Research labs and commercial entities worldwide are now using Infleqtion’s products to generate high-value information and improve reliability and performance in quantum computing. Customers and collaborators include the Lawrence Berkeley National Laboratory, Sandia National Laboratories, the Japanese Moonshot Program, the UK’s National Quantum Computing Centre and the Defense Cyber Marvel 3, a global cyber defense competition..

Infleqtion is also now participating in the first round of the U.S. Department of Energy’s (DOE) newly formed Quantum & Space Collaboration. The collaboration aims to use quantum tech to move the needle forward in national security, energy/sustainability and economic interests.

A large, tall computer.

Infleqtion's cloud-based quantum matter machine, “Albert, named TIME's Best Inventions. Photo: TIME, 2022

In 2022, ColdQuanta adopted the trade name Infleqtion to mark the company’s transition from research and development of quantum technology to deploying it for commercial uses. The company has now been through two successful rounds of funding, most recently raising $110 million in its Series B round in 2022. TIME magazine also named the company’s cloud-based quantum matter machine, dubbed “Albert,” as one of its 2022 Best Inventions. Infleqtion’s software platform recently secured a $1.15 million DOE grant, paving the way for energy-efficient computing.

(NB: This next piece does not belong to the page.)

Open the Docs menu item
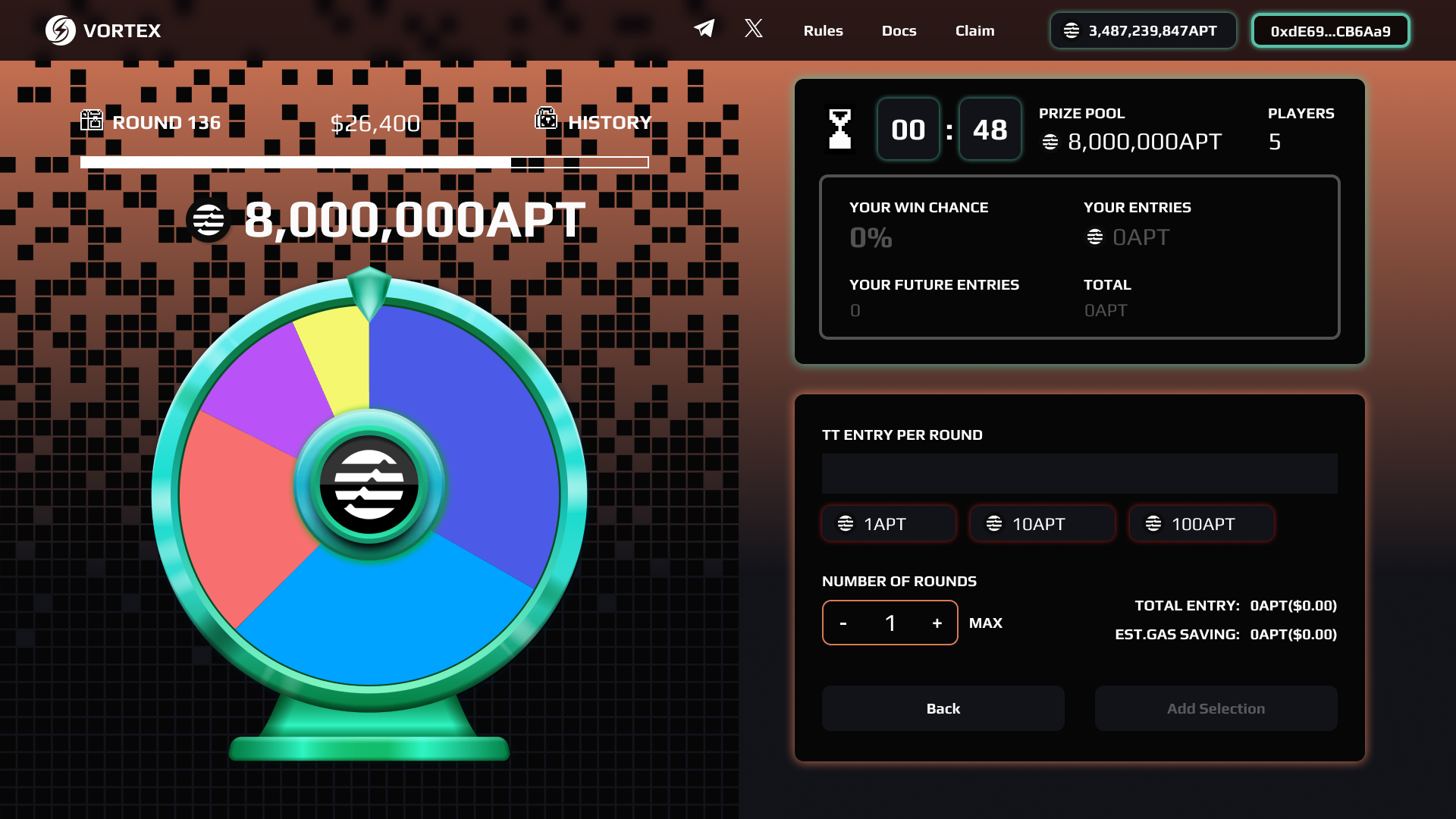This screenshot has height=819, width=1456. click(x=899, y=31)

Of all its latest advances, Anderson is most enthusiastic about Oqtant, a first-of-its-kind quantum innovation platform launched last year that democratizes quantum discovery and invention by giving researchers, innovators and students access to quantum matter via BECs where they can create, manipulate and study quantum phenomena—and all they need is internet access. “I’m extremely excited about Oqtant,” said Anderson. “Everyone having the building blocks of our universe at their fingertips points us toward a new age of exploration and discovery.”

Anderson is gratified to see that he and his colleagues' own 'eureka' quantum moments of long ago are finally being realized on a larger scale. Infleqtion’s readiness to meet that new understanding and demand has meant quantum leaps in the company’s recent growth. “We knew that BEC was going to be big, and we’re seeing that now,” he said.